■ Your assignment ■
Can you copy the records word for word, from the line with "Identify the location" through the end of the records, leaving out the pictures?

BEGIN

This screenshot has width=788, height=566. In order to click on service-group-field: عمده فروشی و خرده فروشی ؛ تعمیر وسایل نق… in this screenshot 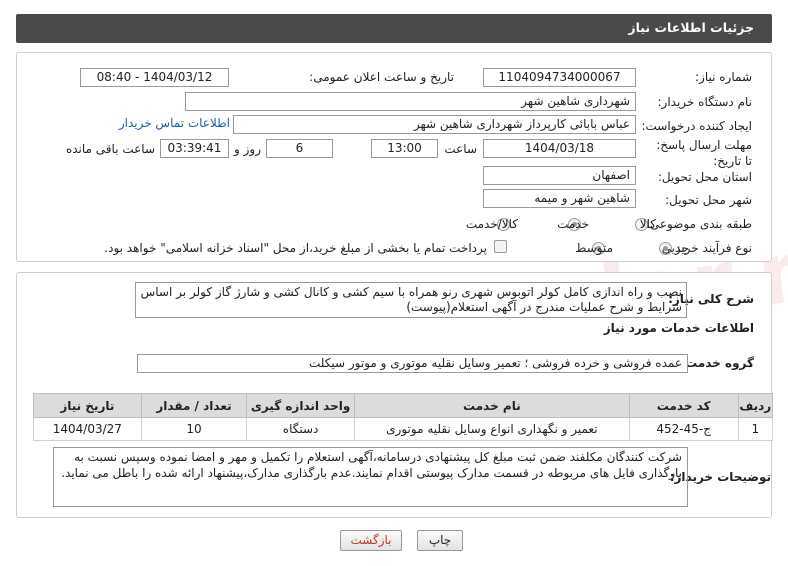, I will do `click(412, 364)`.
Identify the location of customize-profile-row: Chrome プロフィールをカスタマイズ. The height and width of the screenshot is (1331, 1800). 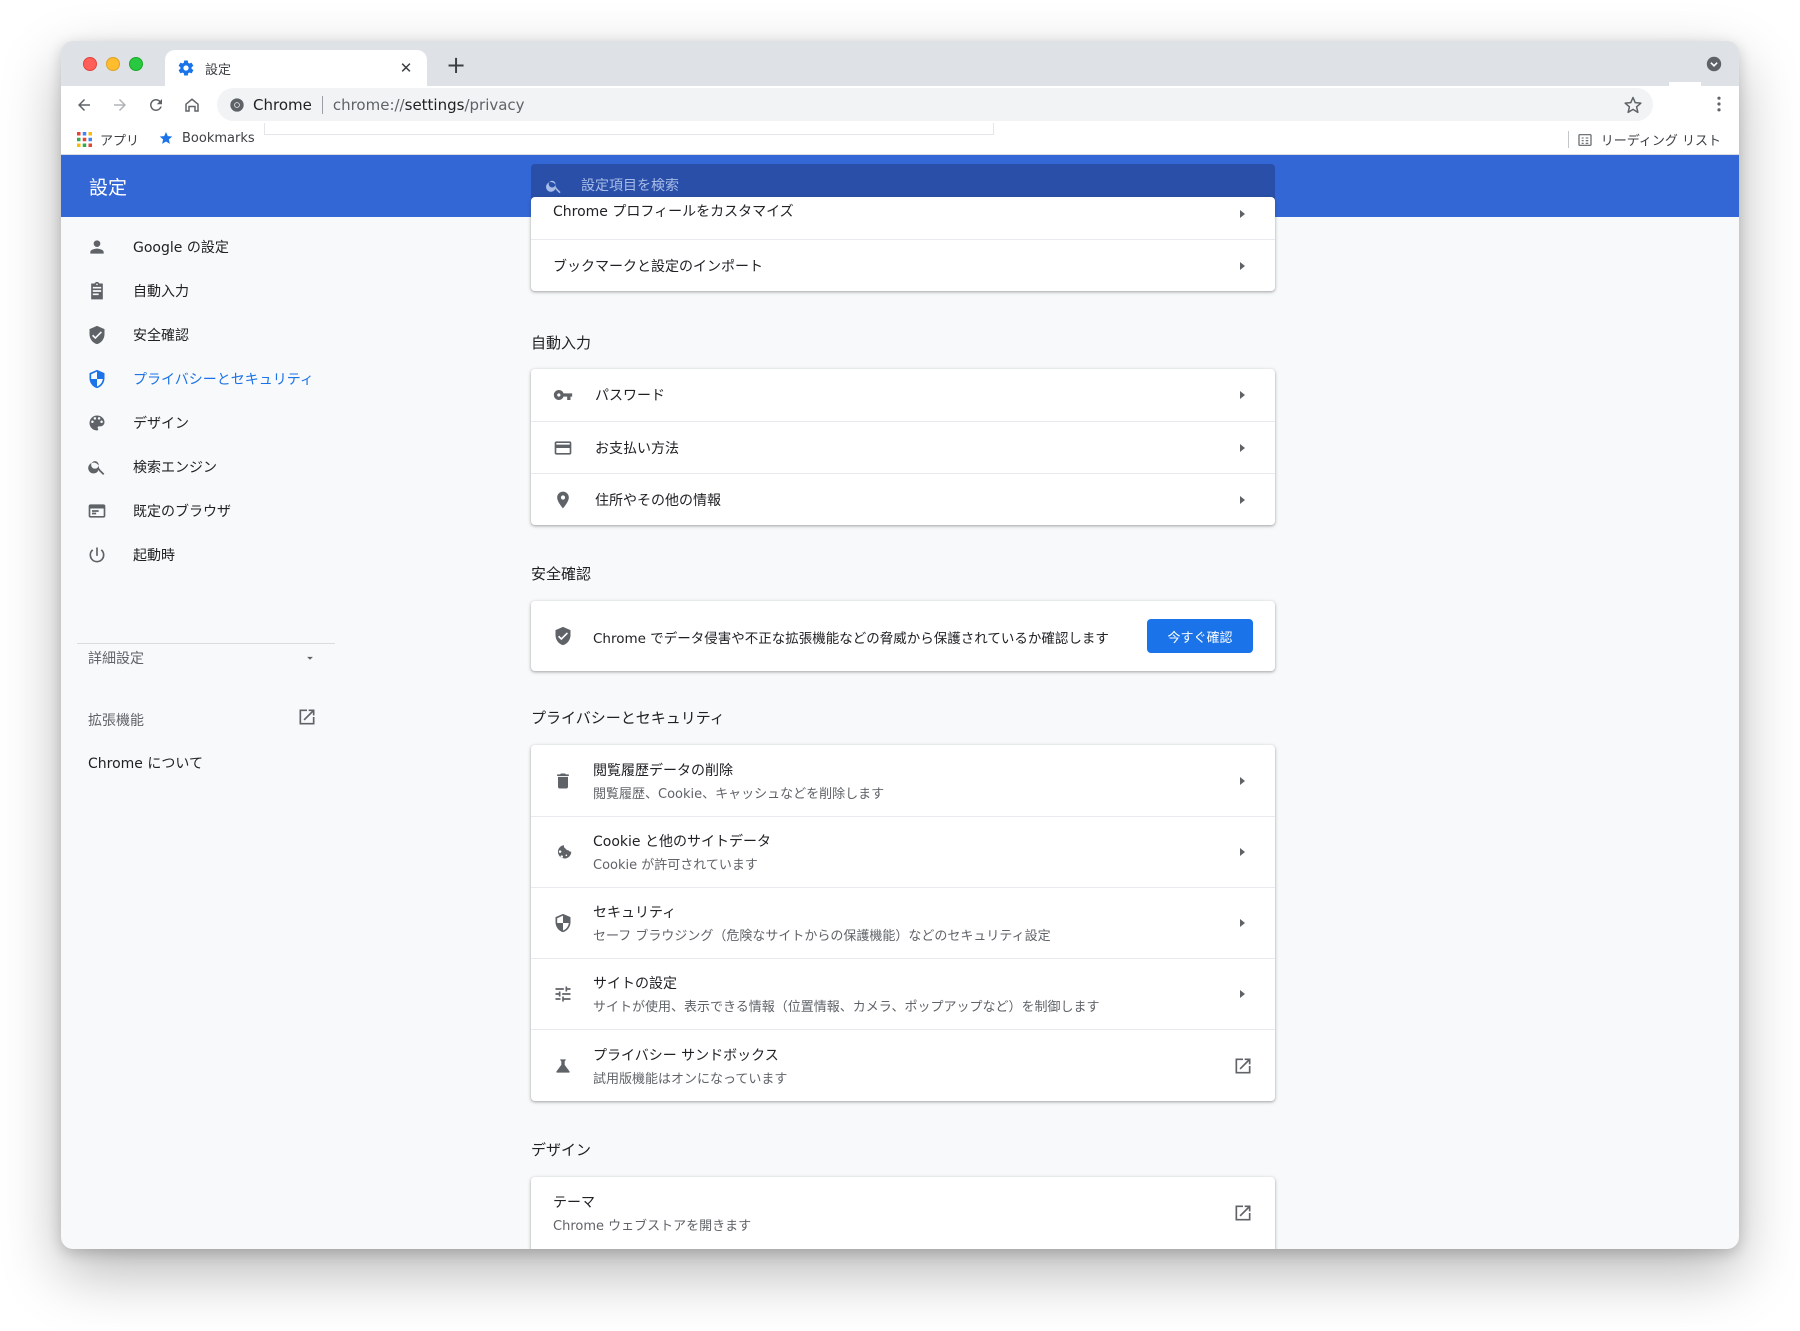
(903, 218).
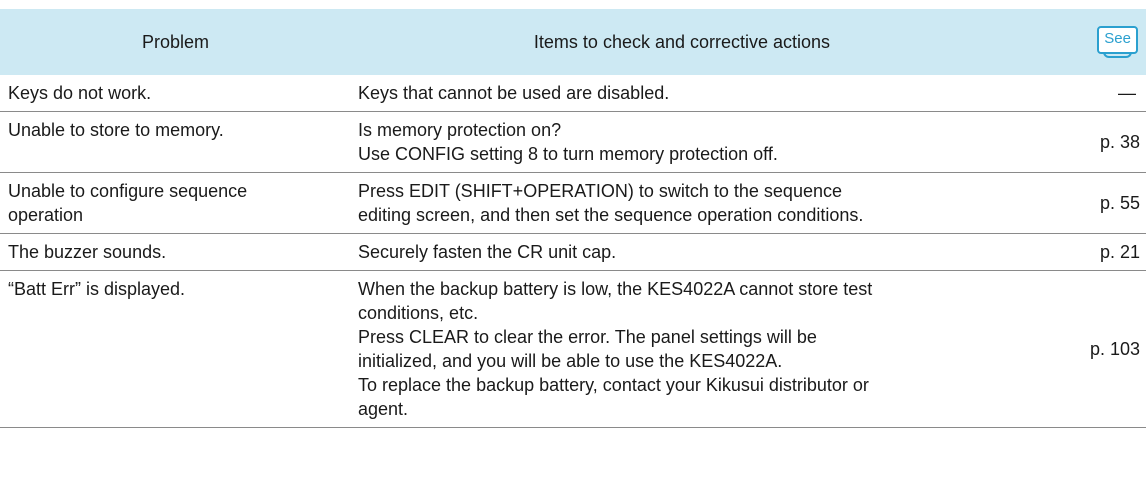  Describe the element at coordinates (88, 252) in the screenshot. I see `problem-text: The buzzer sounds.` at that location.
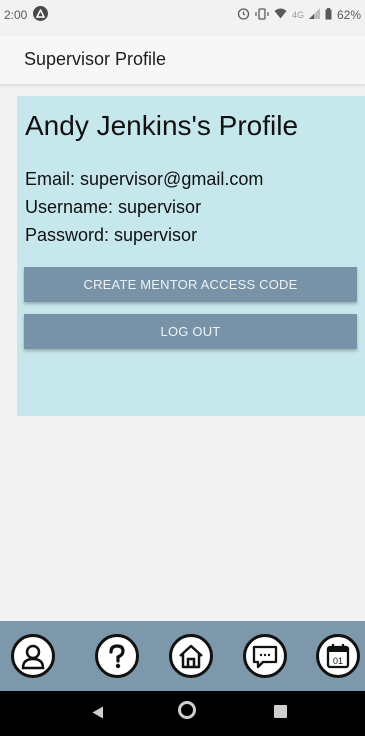 Image resolution: width=365 pixels, height=736 pixels. I want to click on home-icon, so click(191, 656).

END

■ Solution to this exercise ■
Identify the location of customize-profile-row: Chrome プロフィールをカスタマイズ. The height and width of the screenshot is (1331, 1800). 
(903, 218).
  Describe the element at coordinates (88, 252) in the screenshot. I see `problem-text: The buzzer sounds.` at that location.
 Image resolution: width=365 pixels, height=736 pixels. I want to click on home-icon, so click(191, 656).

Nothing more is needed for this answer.